Regular grooming and hoof care
A thorough daily/weekly groom can help to prevent skin problems and allows you to spot any cuts/scrapes, mud fever or lumps and bumps so you can deal with them straight away. Hairy winter coats can hide things if you aren’t thorough! Pick out your horses feet daily and be on the lookout for thrush which is so common in this wet weather.
Don’t assume that the saddle you used all last year will still fit; your horse will change shape throughout the year and as they grow and mature. Get a qualified saddler out to check it at least yearly (and more regularly if needed) rather than once the horse has a sore back or is bucking you off! It can also be useful to have your horse checked over regularly by a qualified physiotherapist to keep them in top shape & feeling well.
Turnout regardless of weather
Ideally turn your horses out every day regardless of weather or field conditions. It is good for their health helping prevent respiratory problems and colic, as well as keeping them sane and helping to prevent boredom. If field turnout is totally impossible try turning out in the arena for a few hours, or at the very least ride/lunge them daily.

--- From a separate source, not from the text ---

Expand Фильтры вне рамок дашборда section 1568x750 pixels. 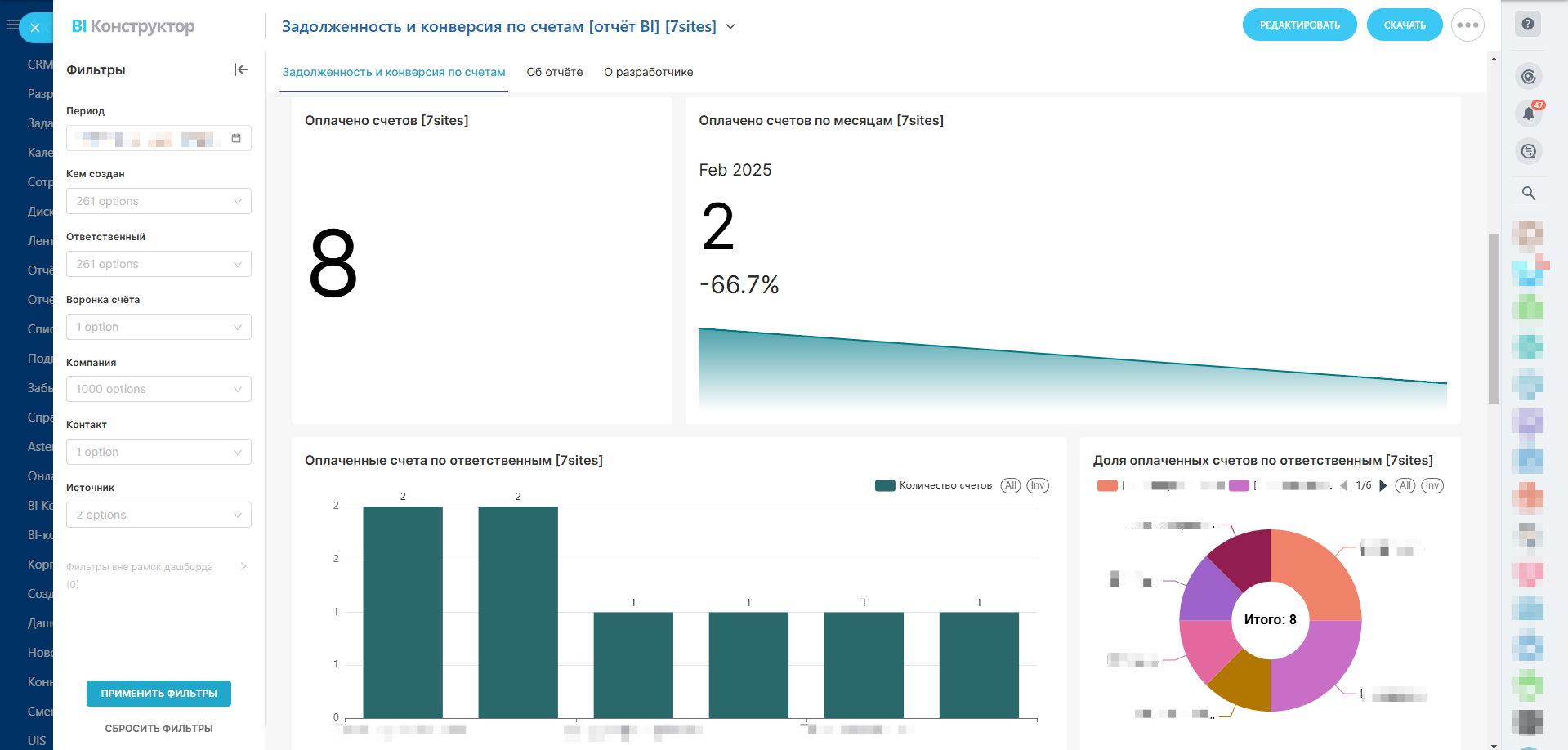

With the inevitable increase in time spent stabled over the winter it is vital to make sure the stable is well ventilated, regularly mucked out and hay and bedding is not dusty. Whilst the thought of a cosy stable with the windows all shut up might appeal to us good ventilation is key to respiratory health and reducing spread of viruses.
Ensure your horse is warm and dry but don’t over rug
Invest in a good waterproof rug and make sure your horse is dry underneath after even the heaviest of rain. Take care that your horse doesn’t become too hot though when the weather is mild, being sweaty under the rug is as bad as being wet and can result in skin problems. Often a waterproof lightweight is enough, especially if your horse isn’t clipped. If your horse is overweight take advantage of the cold weather to allow him to lose some weight!!
It might sound obvious but check your horse has water that is clean, not frozen over and not surrounded by a bottomless sea of mud! Some horses prefer slightly warm water and if they are very fussy it can help to put apples in the buckets to encourage drinking and prevent dehydration and possible impaction colic.
Keep their routine varied
It can be hard with all the wet and icy weather but it is very important to avoid just spending your whole time trotting endless circles in the arena. Incorporate weekly sessions of pole work/jumping and go to the beach or the gallops as much as possible, which not only helps fitness levels but keeps horses fresh and interested.
As you concentrate on your horse’s fitness don’t forget about your own! Pilates is great for core strength in riders, regular running (or even walking) is very beneficial to make sure that when out riding you don’t end up more tired than your horse!